Still, airlines are burning cash at the rate of tens of millions of dollars a day to stay alive. United Airlines has said it’s spending $40 million per day in the second quarter but added that that should slow to $30 million daily in the third period, as per CNBC.
And by the third quarter’s end, the airline expects to have $17 billion in available liquidity. Part of that will come from a $5 billion loan syndicated by Goldman Sachs Group, Morgan Stanley and Barclays.
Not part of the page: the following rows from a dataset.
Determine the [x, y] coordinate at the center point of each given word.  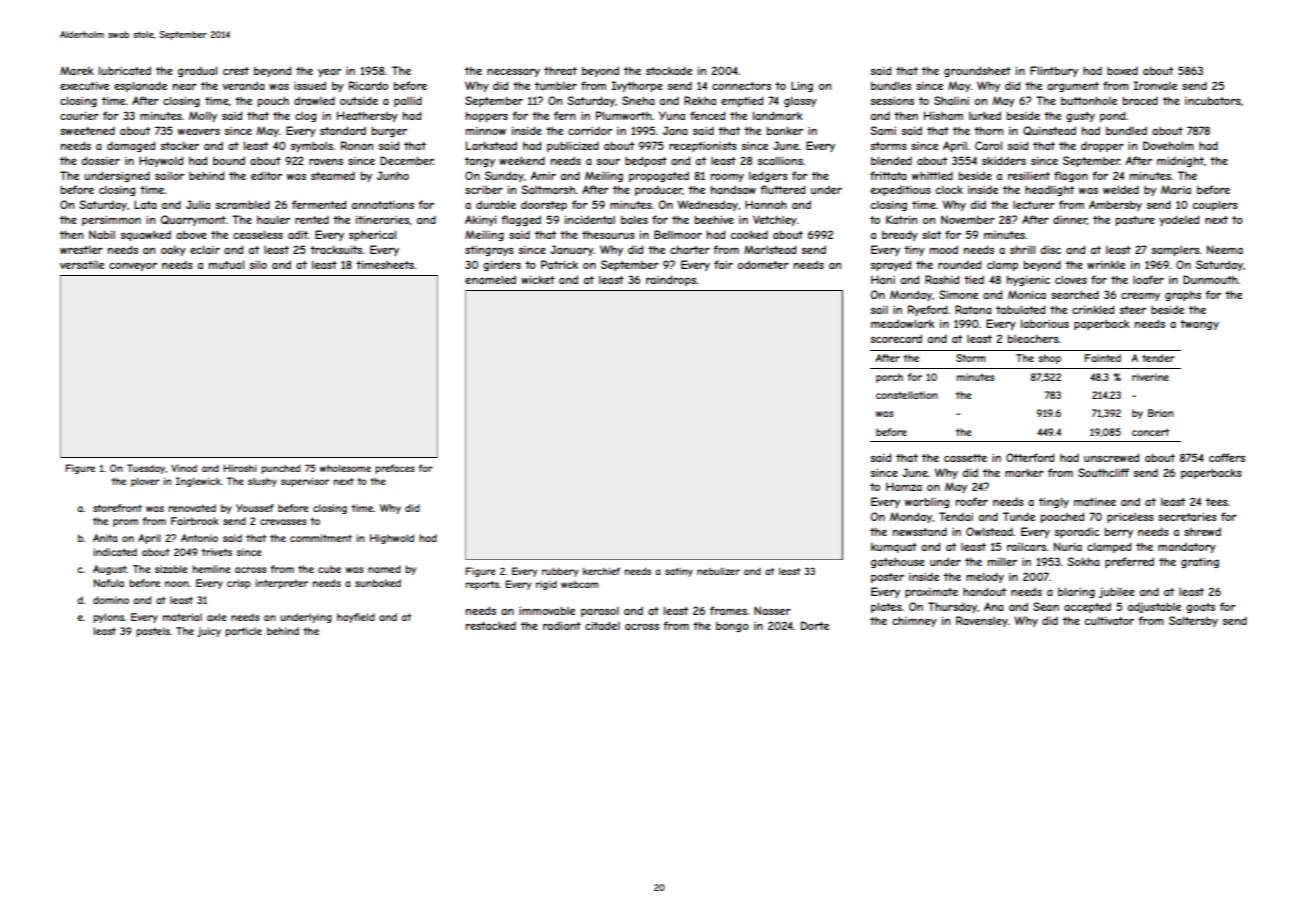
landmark [778, 115]
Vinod [184, 468]
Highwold [392, 539]
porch [889, 378]
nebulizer [718, 571]
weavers [199, 132]
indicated [115, 552]
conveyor [133, 267]
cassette [965, 458]
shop [1049, 359]
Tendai [956, 516]
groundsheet [977, 71]
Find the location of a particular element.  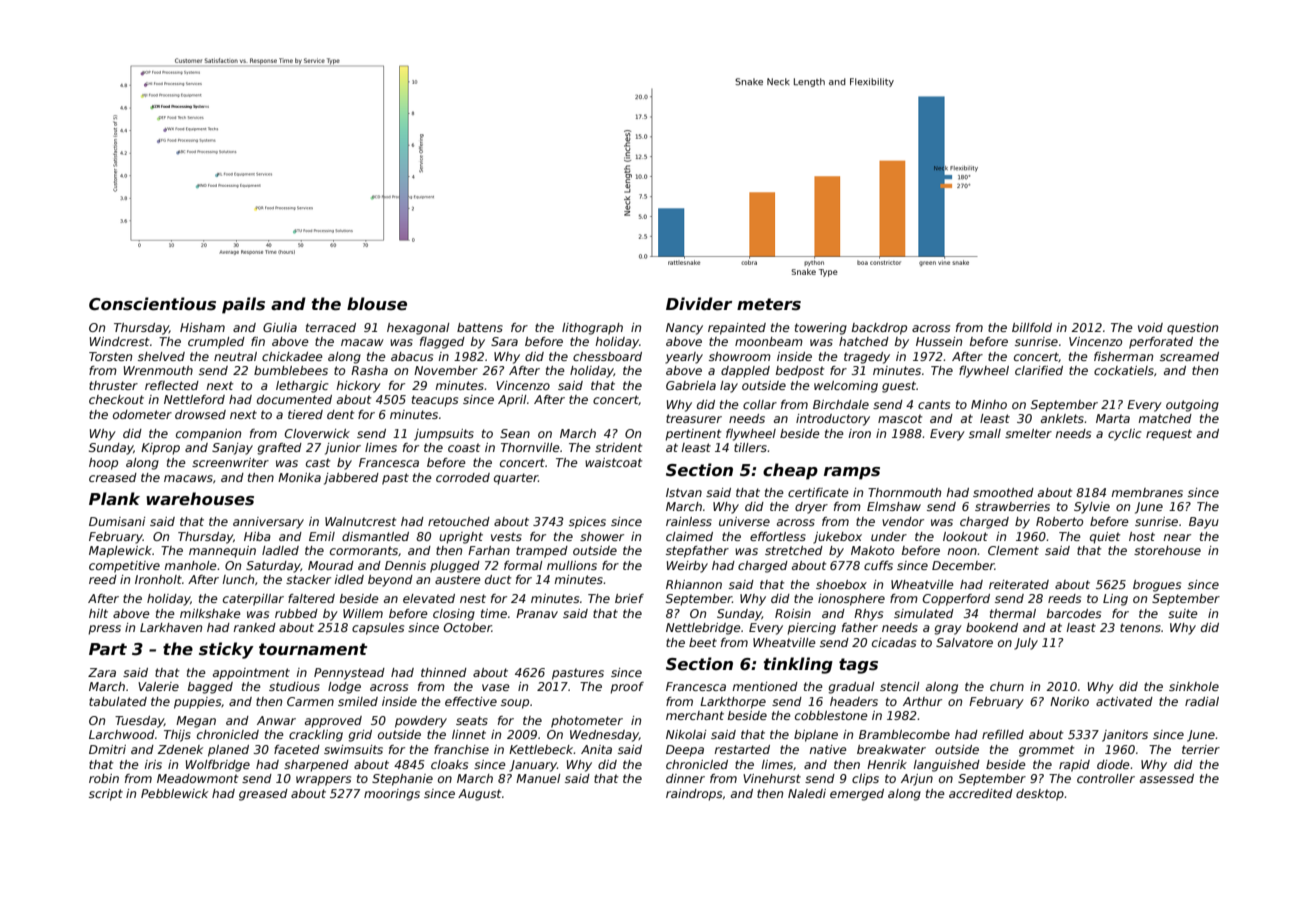

hickory is located at coordinates (359, 387).
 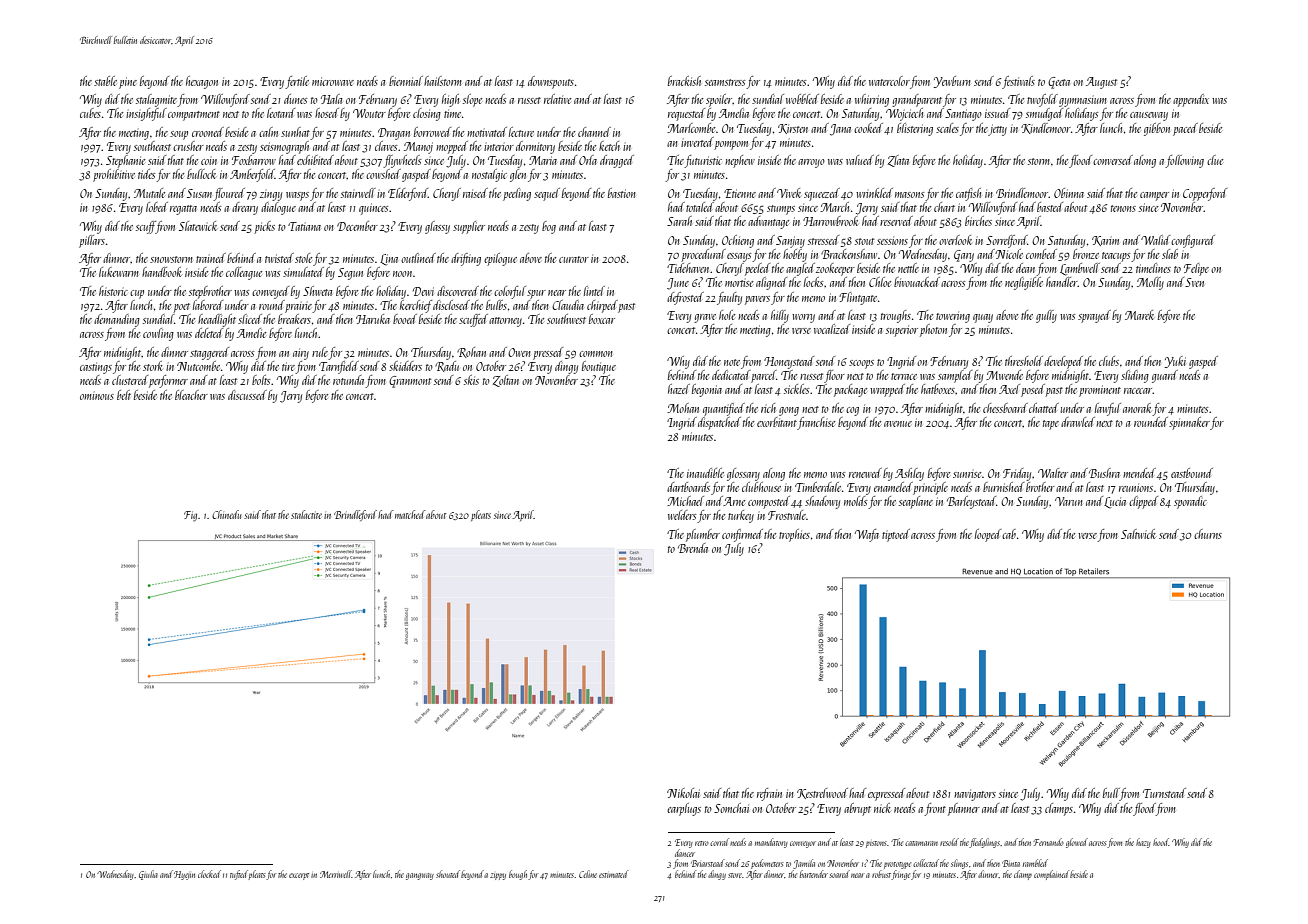 I want to click on cubes, so click(x=90, y=113).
United will back the seven-year loan with its MileagePlus program, which has about 100 million subscribers and brings in some $5 billion a year in sales. The airline has also secured $4.5 billion in loans from the CARES Act.
Selling miles had been a strategy presaged as early as April. As we noted in this space back then, miles are a way to keep airlines and various credit cards top of mind and top of wallet for consumers.
As carriers sell their miles to banks, they can net billions of dollars. Banks, in turn, use the miles as perks for credit-card consumers, and to spur them to keep spending (which of course helps the banks, as they get fees on each transaction).
United’s move follows other airlines’ similar fundraising efforts. For example, JetBlue sold miles for $150 million to its credit-card partner Barclays. And American Airlines has said that it would use its air miles program as collateral for U.S. government loans.
When revenue falls off a cliff (or is nonexistent), it becomes imperative to play the waiting game. Indeed, United Airlines said Monday (June 15) that its new liquidity would help provide “even more flexibility as the airline navigates the most disruptive financial crisis in the history of aviation.”
In an interview with the Financial Times, Morningstar equity analyst Burkett Huey, who covers the aerospace and defense industry, said frequent-flyer programs “are really the golden goose of the airlines. They’re the reason why North American airlines have historically …. only had about 20 percent of global capacity but half of global airline profit.”
Huey noted further that “pledging the frequent flyer program is probably one of the most of the aggressive moves I’ve seen so far.”
Miles to go before the pandemic is over — and we might see airlines using miles to get through that arduous journey.